— WORK ITEM —
Copy exactly the line that contains "The image size is (1270, 952)." plus all remaining lines of the data, and leave out every line before it.

[Stored items]
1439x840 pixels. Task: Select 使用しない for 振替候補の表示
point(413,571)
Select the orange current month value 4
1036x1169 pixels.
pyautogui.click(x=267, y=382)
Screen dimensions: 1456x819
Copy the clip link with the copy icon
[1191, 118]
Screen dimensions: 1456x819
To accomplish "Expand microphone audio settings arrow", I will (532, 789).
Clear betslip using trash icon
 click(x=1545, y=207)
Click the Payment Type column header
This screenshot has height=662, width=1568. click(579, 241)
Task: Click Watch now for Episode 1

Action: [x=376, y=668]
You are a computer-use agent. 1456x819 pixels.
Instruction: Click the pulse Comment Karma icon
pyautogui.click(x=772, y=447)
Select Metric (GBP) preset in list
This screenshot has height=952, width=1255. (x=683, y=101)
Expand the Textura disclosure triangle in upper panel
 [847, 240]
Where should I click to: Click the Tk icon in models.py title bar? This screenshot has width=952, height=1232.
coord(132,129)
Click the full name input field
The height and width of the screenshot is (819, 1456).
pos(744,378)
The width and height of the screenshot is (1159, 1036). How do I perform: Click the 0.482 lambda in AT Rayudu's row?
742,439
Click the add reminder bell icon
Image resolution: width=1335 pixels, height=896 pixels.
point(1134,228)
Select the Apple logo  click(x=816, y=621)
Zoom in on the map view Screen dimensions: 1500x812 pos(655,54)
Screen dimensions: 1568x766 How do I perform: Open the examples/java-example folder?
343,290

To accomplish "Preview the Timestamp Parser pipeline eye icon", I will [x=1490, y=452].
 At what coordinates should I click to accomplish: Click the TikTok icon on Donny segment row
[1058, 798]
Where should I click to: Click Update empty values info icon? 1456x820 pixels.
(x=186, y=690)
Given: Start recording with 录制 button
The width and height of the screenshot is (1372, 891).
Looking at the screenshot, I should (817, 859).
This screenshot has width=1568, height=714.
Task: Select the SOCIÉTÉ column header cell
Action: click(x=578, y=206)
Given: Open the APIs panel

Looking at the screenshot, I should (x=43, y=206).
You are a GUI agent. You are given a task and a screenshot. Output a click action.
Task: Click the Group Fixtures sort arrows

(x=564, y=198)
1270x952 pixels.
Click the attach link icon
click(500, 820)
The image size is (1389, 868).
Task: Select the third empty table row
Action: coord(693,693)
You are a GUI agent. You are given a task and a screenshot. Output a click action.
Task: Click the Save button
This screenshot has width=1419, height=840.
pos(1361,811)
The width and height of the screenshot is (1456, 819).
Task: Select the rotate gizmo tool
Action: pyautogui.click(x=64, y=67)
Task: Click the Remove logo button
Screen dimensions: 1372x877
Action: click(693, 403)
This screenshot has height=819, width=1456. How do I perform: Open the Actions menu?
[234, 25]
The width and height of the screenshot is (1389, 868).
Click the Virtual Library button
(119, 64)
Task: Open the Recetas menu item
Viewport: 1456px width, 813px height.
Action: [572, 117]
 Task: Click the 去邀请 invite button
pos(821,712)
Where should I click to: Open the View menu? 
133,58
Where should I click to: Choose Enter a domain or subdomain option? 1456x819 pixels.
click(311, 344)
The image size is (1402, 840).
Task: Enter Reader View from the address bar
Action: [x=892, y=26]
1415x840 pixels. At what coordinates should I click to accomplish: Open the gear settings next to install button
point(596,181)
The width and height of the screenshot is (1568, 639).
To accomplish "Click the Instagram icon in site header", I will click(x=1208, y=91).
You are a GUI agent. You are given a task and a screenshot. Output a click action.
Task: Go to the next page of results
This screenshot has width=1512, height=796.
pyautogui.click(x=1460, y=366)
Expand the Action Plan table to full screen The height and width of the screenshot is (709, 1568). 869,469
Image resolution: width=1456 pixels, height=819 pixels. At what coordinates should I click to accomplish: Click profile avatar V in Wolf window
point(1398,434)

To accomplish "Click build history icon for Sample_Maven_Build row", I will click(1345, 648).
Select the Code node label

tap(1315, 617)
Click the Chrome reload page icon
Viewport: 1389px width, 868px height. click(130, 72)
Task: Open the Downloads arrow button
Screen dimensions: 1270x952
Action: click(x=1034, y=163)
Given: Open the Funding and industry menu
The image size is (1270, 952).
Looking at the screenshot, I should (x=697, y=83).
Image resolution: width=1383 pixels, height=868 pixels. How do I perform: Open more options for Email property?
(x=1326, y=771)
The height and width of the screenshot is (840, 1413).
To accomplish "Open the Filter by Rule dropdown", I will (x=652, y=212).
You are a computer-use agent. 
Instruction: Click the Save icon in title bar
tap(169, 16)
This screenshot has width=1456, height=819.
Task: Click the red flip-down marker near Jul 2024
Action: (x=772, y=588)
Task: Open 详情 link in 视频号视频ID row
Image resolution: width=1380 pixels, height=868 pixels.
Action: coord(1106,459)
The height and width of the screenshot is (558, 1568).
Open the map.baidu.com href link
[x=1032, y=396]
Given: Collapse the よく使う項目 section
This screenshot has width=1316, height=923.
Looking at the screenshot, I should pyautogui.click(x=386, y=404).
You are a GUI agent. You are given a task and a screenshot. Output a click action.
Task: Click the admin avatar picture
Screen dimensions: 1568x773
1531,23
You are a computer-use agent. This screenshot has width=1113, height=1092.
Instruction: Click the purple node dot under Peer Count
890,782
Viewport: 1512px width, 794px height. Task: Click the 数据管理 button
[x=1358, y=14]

— RESPONSE TO THE EXERCISE —
The image size is (1270, 952).
Looking at the screenshot, I should (x=697, y=83).
Image resolution: width=1383 pixels, height=868 pixels. How do I perform: Open more options for Email property?
(x=1326, y=771)
The height and width of the screenshot is (840, 1413).
To accomplish "Open the Filter by Rule dropdown", I will (x=652, y=212).
You are a computer-use agent. 
Instruction: Click the Save icon in title bar
tap(169, 16)
This screenshot has width=1456, height=819.
Task: Click the red flip-down marker near Jul 2024
Action: (x=772, y=588)
Task: Open 详情 link in 视频号视频ID row
Image resolution: width=1380 pixels, height=868 pixels.
Action: coord(1106,459)
The height and width of the screenshot is (558, 1568).
Open the map.baidu.com href link
[x=1032, y=396]
Given: Collapse the よく使う項目 section
This screenshot has width=1316, height=923.
Looking at the screenshot, I should pyautogui.click(x=386, y=404).
You are a GUI agent. You are given a task and a screenshot. Output a click action.
Task: Click the admin avatar picture
Screen dimensions: 1568x773
1531,23
You are a computer-use agent. This screenshot has width=1113, height=1092.
Instruction: Click the purple node dot under Peer Count
890,782
Viewport: 1512px width, 794px height. Task: Click the 数据管理 button
[x=1358, y=14]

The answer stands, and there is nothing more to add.